To enable enaio® gateway to process calls with encrypted data sections, you will need to edit the application-prod.yml configuration file.
The configuration file is found in the following directory:
\services\OS_Gateway\apps\os_gateway\configThe file contains the following section:
urlEncryption.osCryptoProvider.enabled: false
urlEncryption.vigenereCryptoProvider.enabled: false
urlEncryption.vigenereCryptoProvider.key: '~secret_~secret_~secret_~secret_'
urlEncryption.tokenPrefix: '(('
urlEncryption.tokenSuffix: '))'
urlEncryption.urlAuthentication: false
To enable encryption, set the required values to 'true'.
- urlEncryption.urlAuthentication
Enables encryption.
- urlEncryption.osCryptoProvider.enabled
Encryption according to the Rijndael procedure. This method is also used in earlier versions of enaio®. A data section may not contain more than 128 characters.
- urlEncryption.vigenereCryptoProvider.enabled
Encryption according to the Vigenère procedure – not compatible with earlier versions of enaio®.
A data section may not contain more than 32 characters. The key must be specified (urlEncryption.vigenereCryptoProvider.key) and be precisely 32 characters long.
- urlEncryption.tokenPrefix/ urlEncryption.tokenSuffix
Encrypted sections must be enclosed between a prefix and a suffix.
Data section can be encrypted by calling up the url-cipher-tool.jar application. It is located in the …\components\ directory of the installation data.
The data section for encryption is transferred to the application via the following console call. Example:
java -jar url-cipher-tool.jar -o -e -i data section
The encrypted data section is output on the console.
The Java Runtime Environment is needed for operation.
Encrypted data sections must be enclosed in the URL according to the specified prefix and suffix values.
Parameters for the url-cipher-tool.jar call
Parameter |
Function |
---|---|
-d (--decrypt) |
Mode for decryption |
-e (--encrypt) |
Mode for encryption |
-o (--oscrypto) |
Rijndael method with a fixed key |
-v (--vigenere) |
Vigenère method |
-k <arg> (--key<arg>) |
Key to be applied (only with -v) |
-i <arg> (--input <arg>) |
Data section to be processed |
Technical Users – Encrypted Passwords
The password can be specified in the …\os_gateway\config\application-prod.yml configuration file as encrypted. It must be set in simple quotation marks.
The password can be encrypted via a call of the url-cipher-tool.jar application (see above).
CORS Access
Cross-Origin Resource Sharing (CORS) is a mechanism enabling cross-origin requests for web browsers or other web clients. This kind of access is normally prohibited under the same origin policy. CORS is a compromise in favor of greater flexibility in the Internet while taking into account the highest possible security precautions.

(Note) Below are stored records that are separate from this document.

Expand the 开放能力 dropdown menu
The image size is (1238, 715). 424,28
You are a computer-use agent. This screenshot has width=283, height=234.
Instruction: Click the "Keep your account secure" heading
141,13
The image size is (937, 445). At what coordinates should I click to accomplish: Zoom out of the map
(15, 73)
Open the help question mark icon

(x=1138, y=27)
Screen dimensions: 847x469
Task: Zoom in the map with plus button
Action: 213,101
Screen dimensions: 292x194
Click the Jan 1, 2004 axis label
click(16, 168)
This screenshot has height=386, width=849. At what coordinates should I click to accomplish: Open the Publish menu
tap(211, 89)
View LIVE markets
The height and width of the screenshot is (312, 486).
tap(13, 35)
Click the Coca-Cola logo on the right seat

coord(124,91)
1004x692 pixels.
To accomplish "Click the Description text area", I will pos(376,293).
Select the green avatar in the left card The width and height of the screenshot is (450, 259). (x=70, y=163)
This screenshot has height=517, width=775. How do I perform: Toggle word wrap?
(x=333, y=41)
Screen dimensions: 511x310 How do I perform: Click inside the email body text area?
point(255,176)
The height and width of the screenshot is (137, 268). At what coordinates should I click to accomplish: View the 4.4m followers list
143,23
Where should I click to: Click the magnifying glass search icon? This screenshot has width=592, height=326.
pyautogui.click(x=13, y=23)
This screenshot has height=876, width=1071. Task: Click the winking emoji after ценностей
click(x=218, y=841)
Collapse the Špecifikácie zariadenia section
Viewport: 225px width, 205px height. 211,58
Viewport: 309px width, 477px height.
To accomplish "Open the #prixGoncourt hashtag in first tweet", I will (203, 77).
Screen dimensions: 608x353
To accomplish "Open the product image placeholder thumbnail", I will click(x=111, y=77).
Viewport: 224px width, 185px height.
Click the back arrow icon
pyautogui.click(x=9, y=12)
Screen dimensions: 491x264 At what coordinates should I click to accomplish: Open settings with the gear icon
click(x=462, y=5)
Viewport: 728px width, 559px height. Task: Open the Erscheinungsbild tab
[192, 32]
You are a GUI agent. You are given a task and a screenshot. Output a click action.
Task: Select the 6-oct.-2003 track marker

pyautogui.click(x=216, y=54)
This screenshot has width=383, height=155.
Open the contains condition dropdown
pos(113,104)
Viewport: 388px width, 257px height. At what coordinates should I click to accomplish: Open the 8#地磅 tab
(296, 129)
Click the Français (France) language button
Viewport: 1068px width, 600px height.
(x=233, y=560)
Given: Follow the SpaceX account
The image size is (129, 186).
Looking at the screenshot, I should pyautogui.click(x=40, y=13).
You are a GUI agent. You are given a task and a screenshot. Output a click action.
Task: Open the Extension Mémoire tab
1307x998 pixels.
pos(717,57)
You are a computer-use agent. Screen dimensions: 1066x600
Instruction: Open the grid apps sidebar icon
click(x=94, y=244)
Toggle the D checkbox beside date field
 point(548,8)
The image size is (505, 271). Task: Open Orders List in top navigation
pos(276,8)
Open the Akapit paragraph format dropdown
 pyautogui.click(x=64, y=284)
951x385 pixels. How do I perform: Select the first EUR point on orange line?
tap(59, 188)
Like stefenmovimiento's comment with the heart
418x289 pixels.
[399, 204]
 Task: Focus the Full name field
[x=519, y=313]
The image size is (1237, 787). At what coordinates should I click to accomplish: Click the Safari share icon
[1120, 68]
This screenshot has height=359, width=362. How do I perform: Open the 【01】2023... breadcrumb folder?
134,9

The cors.enabled: true property must be added to the application-prod-yml configuration file in order to successfully transmit asynchronous JavaScript requests (Ajax) from a web page (such as http://kunde.beispiel.de to enaio® gateway with a different domain (for example, http://<gateway_server>:80)). This will authorize all website hosts for CORS access.
The configuration file is found in the following directory:
\services\OS_Gateway\apps\os_gateway\configNumber of Connections
High loads to enaio® gateway may lead to the 'Too many requests running' error message. It is not possible to predict this message, because it depends on what exactly the users in enaio® webclient are doing and whether other applications are accessing enaio® gateway.
enaio® gateway is preset to allow up to 50 concurrent open connections. Open sessions for any given point in time can be significantly more or less, depending on the actual load.
If you encounter this error message, then you can change the default via the configuration file …\os_gateway\config\application-prod.yml.
Append it with the following line:
proxy.maxParallelConnections: value
The maximum value should not be greater than '100'. If the error message continues to occur, then it may be necessary to perform another installation of enaio® gateway.